--- Task statement ---
Reproduce every line of the material below without altering any character.

*** Dataset extract ***

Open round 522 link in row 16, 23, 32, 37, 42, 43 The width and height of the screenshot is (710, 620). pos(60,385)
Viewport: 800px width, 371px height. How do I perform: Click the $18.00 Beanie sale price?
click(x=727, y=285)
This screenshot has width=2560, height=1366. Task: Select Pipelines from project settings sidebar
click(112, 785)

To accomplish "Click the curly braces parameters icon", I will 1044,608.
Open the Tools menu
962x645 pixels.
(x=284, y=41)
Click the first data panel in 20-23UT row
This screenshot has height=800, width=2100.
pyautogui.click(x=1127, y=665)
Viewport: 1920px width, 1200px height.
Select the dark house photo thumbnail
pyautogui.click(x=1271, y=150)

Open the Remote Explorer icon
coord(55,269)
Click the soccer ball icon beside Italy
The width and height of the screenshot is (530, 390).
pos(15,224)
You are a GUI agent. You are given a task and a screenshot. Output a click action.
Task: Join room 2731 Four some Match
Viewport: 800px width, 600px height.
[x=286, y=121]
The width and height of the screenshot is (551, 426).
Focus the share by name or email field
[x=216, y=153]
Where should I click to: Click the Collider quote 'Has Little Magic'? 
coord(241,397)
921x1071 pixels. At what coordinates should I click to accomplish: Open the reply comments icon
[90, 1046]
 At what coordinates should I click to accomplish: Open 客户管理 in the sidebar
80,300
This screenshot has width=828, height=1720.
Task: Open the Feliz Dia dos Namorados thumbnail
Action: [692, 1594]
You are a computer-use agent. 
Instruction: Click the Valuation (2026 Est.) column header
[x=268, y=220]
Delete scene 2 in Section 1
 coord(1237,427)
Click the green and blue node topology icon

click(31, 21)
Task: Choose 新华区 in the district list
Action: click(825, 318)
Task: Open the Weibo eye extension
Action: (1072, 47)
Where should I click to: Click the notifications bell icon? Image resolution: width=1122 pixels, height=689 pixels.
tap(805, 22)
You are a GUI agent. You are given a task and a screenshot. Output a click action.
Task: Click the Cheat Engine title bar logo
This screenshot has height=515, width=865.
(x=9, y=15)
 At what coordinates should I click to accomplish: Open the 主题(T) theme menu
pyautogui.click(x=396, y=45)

***

--- Output below ---
Open round 522 link in row 16, 23, 32, 37, 42, 43 The width and height of the screenshot is (710, 620). pos(60,385)
Viewport: 800px width, 371px height. How do I perform: Click the $18.00 Beanie sale price?
click(x=727, y=285)
This screenshot has width=2560, height=1366. Task: Select Pipelines from project settings sidebar
click(112, 785)

To accomplish "Click the curly braces parameters icon", I will 1044,608.
Open the Tools menu
962x645 pixels.
(x=284, y=41)
Click the first data panel in 20-23UT row
This screenshot has height=800, width=2100.
pyautogui.click(x=1127, y=665)
Viewport: 1920px width, 1200px height.
Select the dark house photo thumbnail
pyautogui.click(x=1271, y=150)

Open the Remote Explorer icon
coord(55,269)
Click the soccer ball icon beside Italy
The width and height of the screenshot is (530, 390).
pos(15,224)
You are a GUI agent. You are given a task and a screenshot. Output a click action.
Task: Join room 2731 Four some Match
Viewport: 800px width, 600px height.
[x=286, y=121]
The width and height of the screenshot is (551, 426).
Focus the share by name or email field
[x=216, y=153]
Where should I click to: Click the Collider quote 'Has Little Magic'? 
coord(241,397)
921x1071 pixels. At what coordinates should I click to accomplish: Open the reply comments icon
[90, 1046]
 At what coordinates should I click to accomplish: Open 客户管理 in the sidebar
80,300
This screenshot has width=828, height=1720.
Task: Open the Feliz Dia dos Namorados thumbnail
Action: [692, 1594]
You are a computer-use agent. 
Instruction: Click the Valuation (2026 Est.) column header
[x=268, y=220]
Delete scene 2 in Section 1
 coord(1237,427)
Click the green and blue node topology icon

click(31, 21)
Task: Choose 新华区 in the district list
Action: click(825, 318)
Task: Open the Weibo eye extension
Action: (1072, 47)
Where should I click to: Click the notifications bell icon? Image resolution: width=1122 pixels, height=689 pixels.
tap(805, 22)
You are a GUI agent. You are given a task and a screenshot. Output a click action.
Task: Click the Cheat Engine title bar logo
This screenshot has height=515, width=865.
(x=9, y=15)
 At what coordinates should I click to accomplish: Open the 主题(T) theme menu
pyautogui.click(x=396, y=45)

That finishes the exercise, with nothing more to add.